• _Aim of the exercise_
Copy the stretch from the line containing "Given: Click the" through the end of the entries, substituting "top edge" for "bottom edge" and leaving everything else unchanged. Omit the pictures from your copy.

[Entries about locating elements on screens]

────────────────

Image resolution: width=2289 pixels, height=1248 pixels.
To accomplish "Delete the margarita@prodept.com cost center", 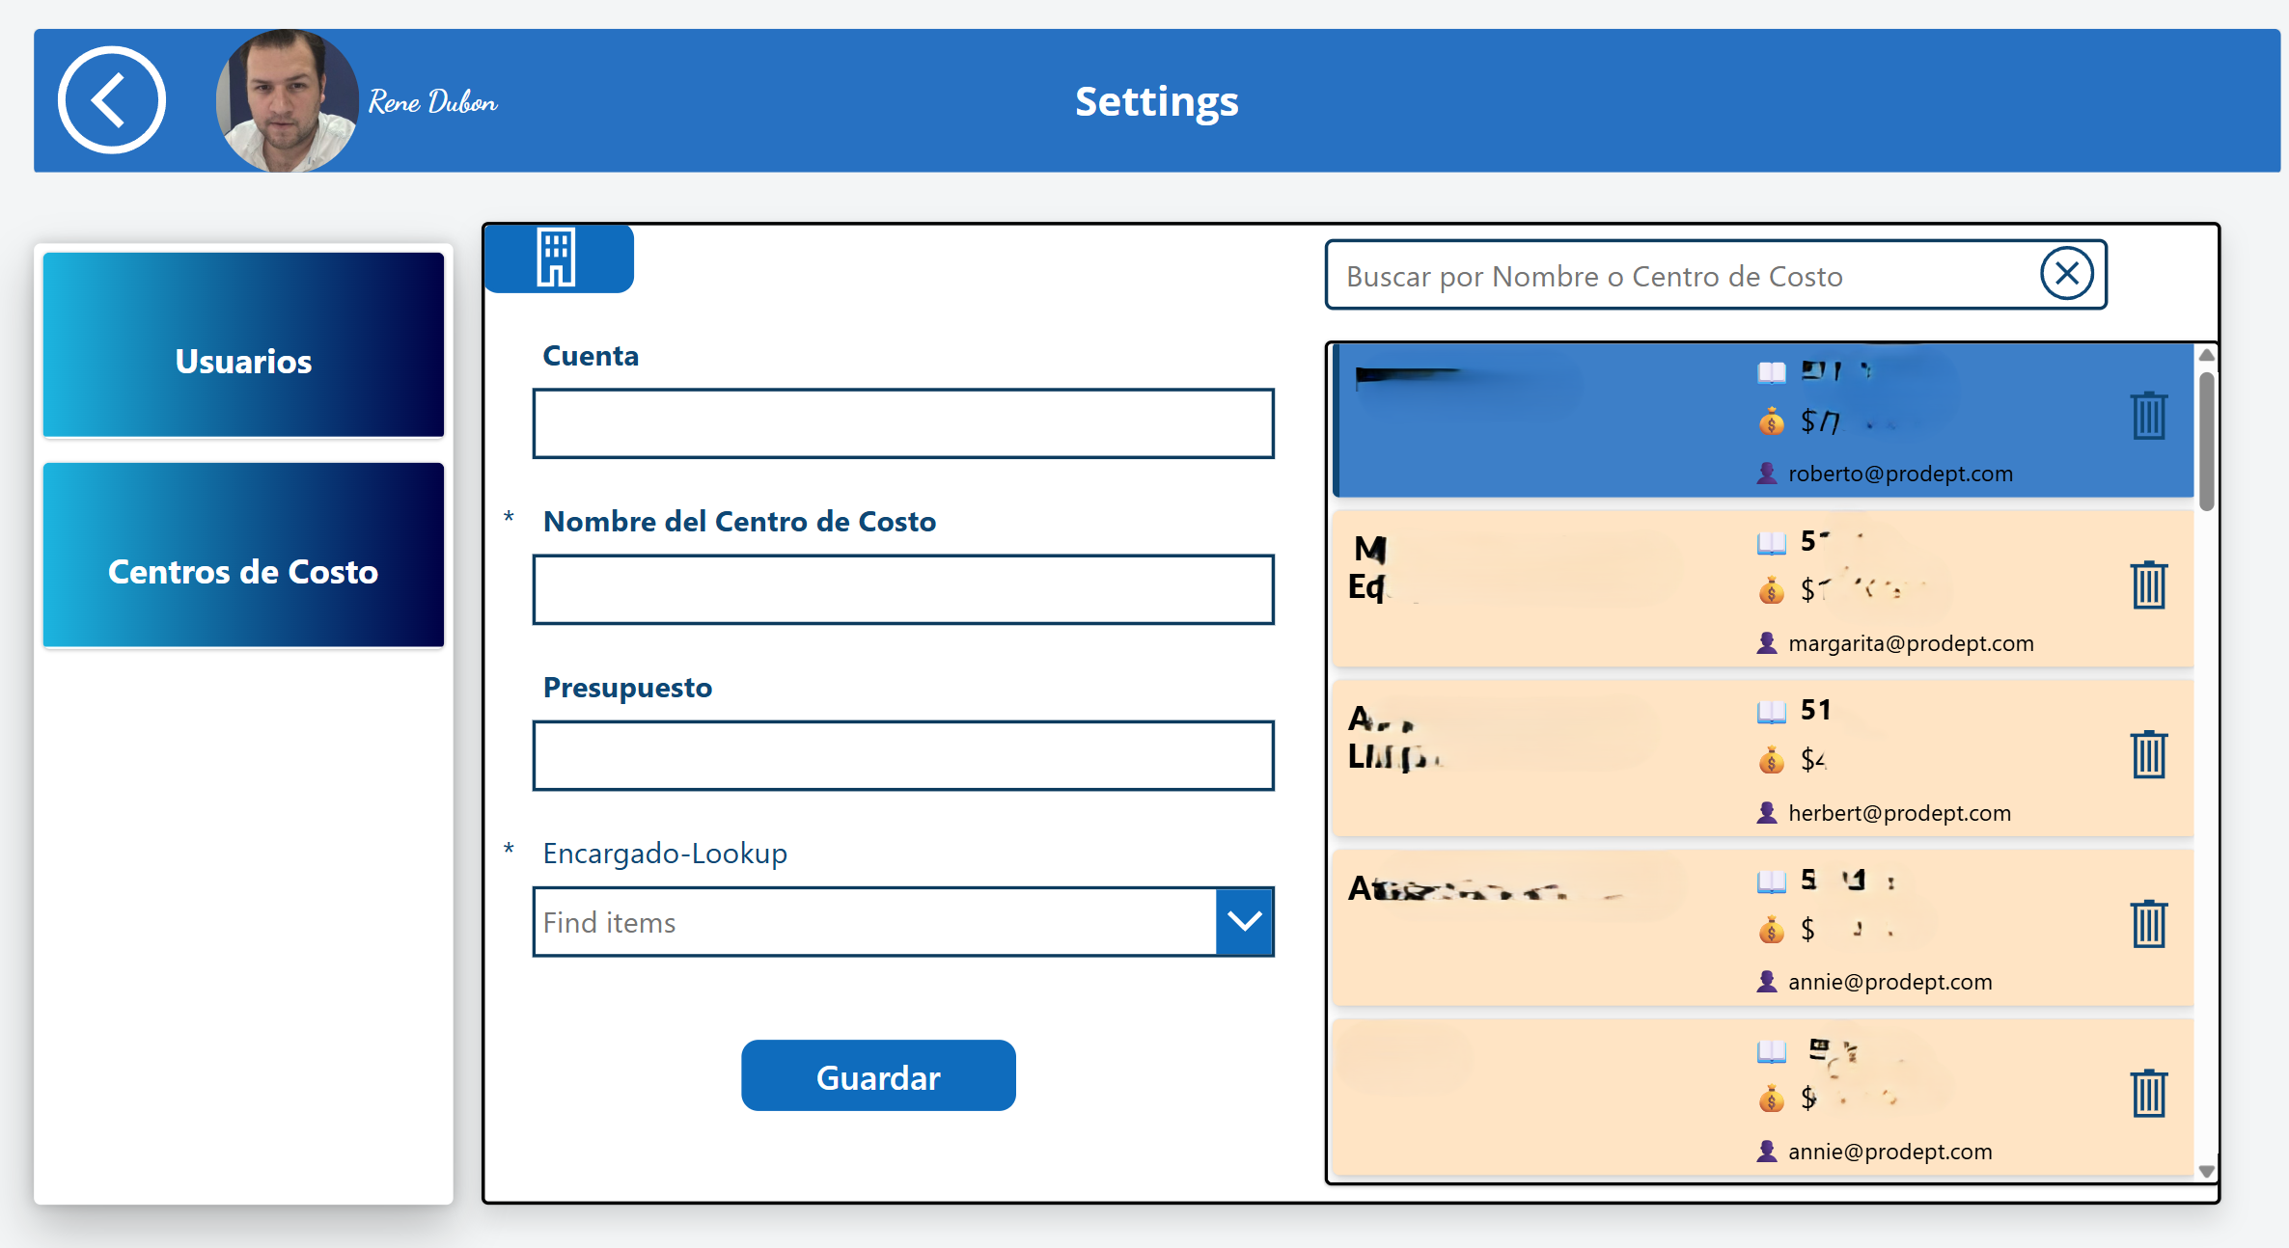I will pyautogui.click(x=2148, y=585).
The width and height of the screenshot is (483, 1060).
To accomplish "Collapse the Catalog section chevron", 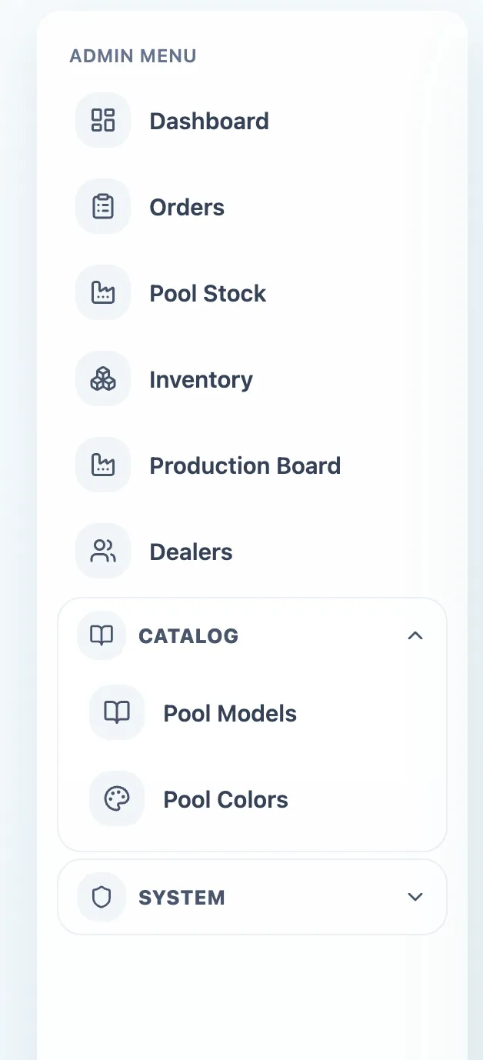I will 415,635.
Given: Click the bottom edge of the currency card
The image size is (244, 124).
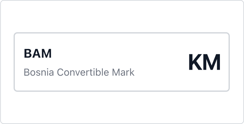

────────────────

• _Answer to the task_
Given: Click the top edge of the currency card
The image size is (244, 124).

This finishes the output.